Les requérants d’asile déboutés ont déjà assez de problèmes

Genève • La coalition article 12 s’oppose à la décision de Pierre Maudet d’obliger les requérants déboutés à pointer dorénavant à la police de l’aéroport pour obtenir leur aide d’urgence et craint une accélération des renvois.

Le 1er mars, l’Office cantonal de la population et des migrations (OCPM) a instauré une nouvelle obligation pour les personnes à l’aide d’urgence. Outre un pointage régulier (toutes les deux semaines, voire toutes les semaines ou tous les deux jours) dans ses locaux pour obtenir 10 francs quotidiens d’aide d’urgence, il oblige dorénavant les requérants déboutés à se rendre auparavant, dans la même journée, dans les locaux du Service asile et rapatriement de l’aéroport (SARA), pour y obtenir un tampon.
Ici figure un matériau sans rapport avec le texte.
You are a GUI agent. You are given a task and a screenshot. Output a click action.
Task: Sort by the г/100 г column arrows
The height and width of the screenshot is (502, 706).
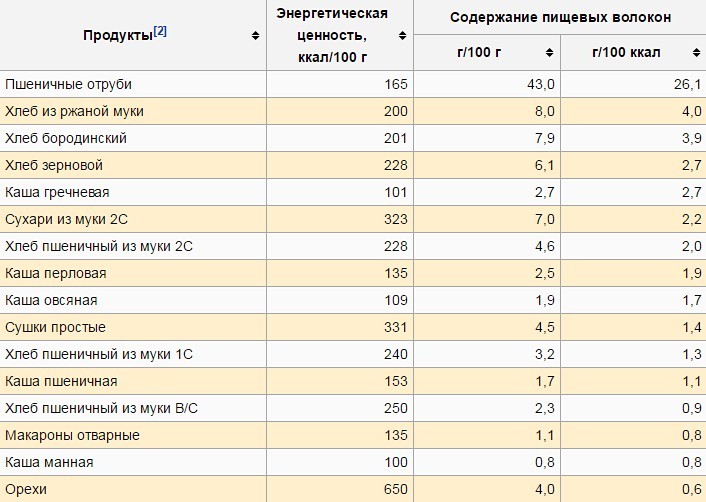(550, 52)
Une pratique que dénonce la Coalition article 12 (référence à l’article de la Constitution donnant droit à une aide dans des situations de détresse), qui regroupe une cinquantaine d’associations qui vont du Centre social protestant aux syndicats, en passant par les partis de gauche.

Le 15 mars, elle a écrit au Conseil d’Etat pour dénoncer la nouvelle procédure d’obtention de l’aide d’urgence, mais sans que la situation ne change. Malgré les garanties de Mauro Poggia, ministre de tutelle de l’Hospice général (HG), que l’aide d’urgence serait délivrée même en l’absence des tampons, la coalition a fait part d’un cas de refus. «Ce n’est qu’une semaine plus tard et après plusieurs allers-retours entre l’HG et l’OCPM, que cette personne a finalement reçu 7 jours d’aide d’urgence. Mais 7 jours, sans octroi rétroactif, et sans assurance de ce qu’il adviendra à la fin de la semaine. Cela aussi est inacceptable», critique la coalition.

Motion urgente
Organisant des permanences de la société civile au SARA, la coalition a aussi pointé des dysfonctionnements. «Le mardi 3 avril, alors que les locaux du SARA devaient être ouverts à 7h30, un mot était posé sur la porte annonçant l’ouverture à 10h. La raison? Les policiers chargés de faire le tampon avaient été appelés sur un vol spécial. Ce n’est que suite à une intervention des membres de la Coalition article 12 que l’OCPM a été informé de ce contretemps et a garanti l’ouverture prolongée de ses guichets pour permettre aux personnes concernées d’obtenir le second tampon requis. Aucune information n’avait par ailleurs été transmise aux personnes concernées, contraintes d’attendre 2h30 à l’extérieur de l’aéroport», relève-t-elle dans un communiqué. Face à ces incertitudes, la coalition a organisé un deuxième rassemblement devant l’OCPM ce mercredi.

En outre, une motion urgente de l’Alternative (PS, verts, Ensemble à Gauche) afin que cette nouvelle mesure soit abandonnée sans délai a été déposée cette semaine au Grand Conseil. «Rappelons le caractère profondément dégradant que représente l’obligation administrative pour les migrant-e-s de se rendre à l’OCPM (et à présent à l’aéroport), où ils·elles courent le risque d’être séquestrés puis renvoyés dans un autre pays», insistent les forces de gauche.